→ **TASK REQUIREMENTS**
Word for word, return every record that follows.

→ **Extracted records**
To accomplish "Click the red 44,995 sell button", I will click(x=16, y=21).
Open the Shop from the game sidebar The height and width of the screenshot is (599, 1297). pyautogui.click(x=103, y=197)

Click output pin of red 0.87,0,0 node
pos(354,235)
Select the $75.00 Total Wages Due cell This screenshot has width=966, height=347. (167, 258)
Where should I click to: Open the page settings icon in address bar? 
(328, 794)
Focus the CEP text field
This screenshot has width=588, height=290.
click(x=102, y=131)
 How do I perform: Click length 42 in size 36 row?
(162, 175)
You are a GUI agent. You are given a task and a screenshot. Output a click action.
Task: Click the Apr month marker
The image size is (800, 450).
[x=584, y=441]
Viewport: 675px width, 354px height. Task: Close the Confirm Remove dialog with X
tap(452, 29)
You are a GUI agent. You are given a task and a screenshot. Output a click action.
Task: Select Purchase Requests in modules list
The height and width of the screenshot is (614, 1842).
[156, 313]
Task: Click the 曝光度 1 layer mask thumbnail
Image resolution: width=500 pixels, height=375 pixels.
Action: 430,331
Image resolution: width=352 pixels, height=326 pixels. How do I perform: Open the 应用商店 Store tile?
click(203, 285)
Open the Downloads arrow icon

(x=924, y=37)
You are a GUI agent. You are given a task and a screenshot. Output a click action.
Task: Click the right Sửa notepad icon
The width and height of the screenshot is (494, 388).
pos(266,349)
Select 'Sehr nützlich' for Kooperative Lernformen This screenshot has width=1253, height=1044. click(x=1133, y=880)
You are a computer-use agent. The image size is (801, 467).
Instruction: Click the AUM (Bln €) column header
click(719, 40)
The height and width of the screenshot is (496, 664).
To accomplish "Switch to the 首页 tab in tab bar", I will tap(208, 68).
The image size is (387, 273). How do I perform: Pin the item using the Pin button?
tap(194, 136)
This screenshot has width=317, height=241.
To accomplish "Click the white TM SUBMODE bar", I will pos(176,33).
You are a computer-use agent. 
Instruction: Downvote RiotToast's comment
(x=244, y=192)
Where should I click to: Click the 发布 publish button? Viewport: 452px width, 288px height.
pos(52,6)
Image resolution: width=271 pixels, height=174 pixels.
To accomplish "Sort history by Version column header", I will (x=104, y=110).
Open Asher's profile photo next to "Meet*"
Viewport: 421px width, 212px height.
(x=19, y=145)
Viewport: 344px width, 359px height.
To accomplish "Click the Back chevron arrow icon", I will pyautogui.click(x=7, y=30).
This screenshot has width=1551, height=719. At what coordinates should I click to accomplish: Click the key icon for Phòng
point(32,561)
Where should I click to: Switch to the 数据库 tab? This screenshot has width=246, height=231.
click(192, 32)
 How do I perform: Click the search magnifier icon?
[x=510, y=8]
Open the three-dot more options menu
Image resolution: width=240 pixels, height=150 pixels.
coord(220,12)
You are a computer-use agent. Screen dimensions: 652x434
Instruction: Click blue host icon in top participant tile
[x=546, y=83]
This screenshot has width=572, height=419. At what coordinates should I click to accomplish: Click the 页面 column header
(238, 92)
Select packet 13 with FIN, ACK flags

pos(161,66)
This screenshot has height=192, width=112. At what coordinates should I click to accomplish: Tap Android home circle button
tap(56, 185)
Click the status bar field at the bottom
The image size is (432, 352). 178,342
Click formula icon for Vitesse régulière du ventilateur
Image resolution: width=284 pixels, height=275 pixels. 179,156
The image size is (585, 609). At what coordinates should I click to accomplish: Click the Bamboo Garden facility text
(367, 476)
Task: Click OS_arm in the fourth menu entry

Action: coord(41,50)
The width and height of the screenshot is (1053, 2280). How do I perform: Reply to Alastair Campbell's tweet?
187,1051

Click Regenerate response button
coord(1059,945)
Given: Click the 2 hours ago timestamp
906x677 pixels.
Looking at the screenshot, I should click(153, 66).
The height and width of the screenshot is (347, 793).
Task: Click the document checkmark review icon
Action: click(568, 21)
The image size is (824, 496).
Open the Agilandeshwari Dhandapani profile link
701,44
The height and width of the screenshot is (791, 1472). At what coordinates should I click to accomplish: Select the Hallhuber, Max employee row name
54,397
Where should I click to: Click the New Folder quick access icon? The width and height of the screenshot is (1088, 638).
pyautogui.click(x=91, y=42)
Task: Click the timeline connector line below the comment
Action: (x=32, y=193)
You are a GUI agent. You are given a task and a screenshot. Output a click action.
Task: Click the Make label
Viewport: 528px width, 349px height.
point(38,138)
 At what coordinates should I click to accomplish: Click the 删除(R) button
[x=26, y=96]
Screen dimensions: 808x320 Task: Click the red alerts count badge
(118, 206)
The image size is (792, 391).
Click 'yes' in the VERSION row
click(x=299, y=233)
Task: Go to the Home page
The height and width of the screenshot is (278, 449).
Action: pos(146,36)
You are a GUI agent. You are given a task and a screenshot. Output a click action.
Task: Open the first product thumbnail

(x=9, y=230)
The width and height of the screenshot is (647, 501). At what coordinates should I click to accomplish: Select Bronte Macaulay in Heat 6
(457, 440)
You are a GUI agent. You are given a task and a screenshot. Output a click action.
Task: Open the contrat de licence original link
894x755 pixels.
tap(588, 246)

→ **EXPECTED ANSWER**
To accomplish "Click the red 44,995 sell button", I will click(x=16, y=21).
Open the Shop from the game sidebar The height and width of the screenshot is (599, 1297). pyautogui.click(x=103, y=197)

Click output pin of red 0.87,0,0 node
pos(354,235)
Select the $75.00 Total Wages Due cell This screenshot has width=966, height=347. (167, 258)
Where should I click to: Open the page settings icon in address bar? 
(328, 794)
Focus the CEP text field
This screenshot has width=588, height=290.
click(x=102, y=131)
 How do I perform: Click length 42 in size 36 row?
(162, 175)
You are a GUI agent. You are given a task and a screenshot. Output a click action.
Task: Click the Apr month marker
The image size is (800, 450).
[x=584, y=441]
Viewport: 675px width, 354px height. Task: Close the Confirm Remove dialog with X
tap(452, 29)
You are a GUI agent. You are given a task and a screenshot. Output a click action.
Task: Select Purchase Requests in modules list
The height and width of the screenshot is (614, 1842).
[156, 313]
Task: Click the 曝光度 1 layer mask thumbnail
Image resolution: width=500 pixels, height=375 pixels.
Action: 430,331
Image resolution: width=352 pixels, height=326 pixels. How do I perform: Open the 应用商店 Store tile?
click(203, 285)
Open the Downloads arrow icon

(x=924, y=37)
You are a GUI agent. You are given a task and a screenshot. Output a click action.
Task: Click the right Sửa notepad icon
The width and height of the screenshot is (494, 388).
pos(266,349)
Select 'Sehr nützlich' for Kooperative Lernformen This screenshot has width=1253, height=1044. click(x=1133, y=880)
You are a computer-use agent. The image size is (801, 467).
Instruction: Click the AUM (Bln €) column header
click(719, 40)
The height and width of the screenshot is (496, 664).
To accomplish "Switch to the 首页 tab in tab bar", I will tap(208, 68).
The image size is (387, 273). How do I perform: Pin the item using the Pin button?
tap(194, 136)
This screenshot has width=317, height=241.
To accomplish "Click the white TM SUBMODE bar", I will pos(176,33).
You are a computer-use agent. 
Instruction: Downvote RiotToast's comment
(x=244, y=192)
Where should I click to: Click the 发布 publish button? Viewport: 452px width, 288px height.
pos(52,6)
Image resolution: width=271 pixels, height=174 pixels.
To accomplish "Sort history by Version column header", I will (x=104, y=110).
Open Asher's profile photo next to "Meet*"
Viewport: 421px width, 212px height.
(x=19, y=145)
Viewport: 344px width, 359px height.
To accomplish "Click the Back chevron arrow icon", I will pyautogui.click(x=7, y=30).
This screenshot has width=1551, height=719. At what coordinates should I click to accomplish: Click the key icon for Phòng
point(32,561)
Where should I click to: Switch to the 数据库 tab? This screenshot has width=246, height=231.
click(192, 32)
 How do I perform: Click the search magnifier icon?
[x=510, y=8]
Open the three-dot more options menu
Image resolution: width=240 pixels, height=150 pixels.
coord(220,12)
You are a computer-use agent. Screen dimensions: 652x434
Instruction: Click blue host icon in top participant tile
[x=546, y=83]
This screenshot has width=572, height=419. At what coordinates should I click to accomplish: Click the 页面 column header
(238, 92)
Select packet 13 with FIN, ACK flags

pos(161,66)
This screenshot has height=192, width=112. At what coordinates should I click to accomplish: Tap Android home circle button
tap(56, 185)
Click the status bar field at the bottom
The image size is (432, 352). 178,342
Click formula icon for Vitesse régulière du ventilateur
Image resolution: width=284 pixels, height=275 pixels. 179,156
The image size is (585, 609). At what coordinates should I click to accomplish: Click the Bamboo Garden facility text
(367, 476)
Task: Click OS_arm in the fourth menu entry

Action: coord(41,50)
The width and height of the screenshot is (1053, 2280). How do I perform: Reply to Alastair Campbell's tweet?
187,1051

Click Regenerate response button
coord(1059,945)
Given: Click the 2 hours ago timestamp
906x677 pixels.
Looking at the screenshot, I should click(153, 66).
The height and width of the screenshot is (347, 793).
Task: Click the document checkmark review icon
Action: click(568, 21)
The image size is (824, 496).
Open the Agilandeshwari Dhandapani profile link
701,44
The height and width of the screenshot is (791, 1472). At what coordinates should I click to accomplish: Select the Hallhuber, Max employee row name
54,397
Where should I click to: Click the New Folder quick access icon? The width and height of the screenshot is (1088, 638).
pyautogui.click(x=91, y=42)
Task: Click the timeline connector line below the comment
Action: (x=32, y=193)
You are a GUI agent. You are given a task and a screenshot. Output a click action.
Task: Click the Make label
Viewport: 528px width, 349px height.
point(38,138)
 At what coordinates should I click to accomplish: Click the 删除(R) button
[x=26, y=96]
Screen dimensions: 808x320 Task: Click the red alerts count badge
(118, 206)
The image size is (792, 391).
Click 'yes' in the VERSION row
click(x=299, y=233)
Task: Go to the Home page
The height and width of the screenshot is (278, 449).
Action: pos(146,36)
You are a GUI agent. You are given a task and a screenshot. Output a click action.
Task: Open the first product thumbnail

(x=9, y=230)
The width and height of the screenshot is (647, 501). At what coordinates should I click to accomplish: Select Bronte Macaulay in Heat 6
(457, 440)
You are a GUI agent. You are given a task and a screenshot. Output a click action.
Task: Open the contrat de licence original link
894x755 pixels.
tap(588, 246)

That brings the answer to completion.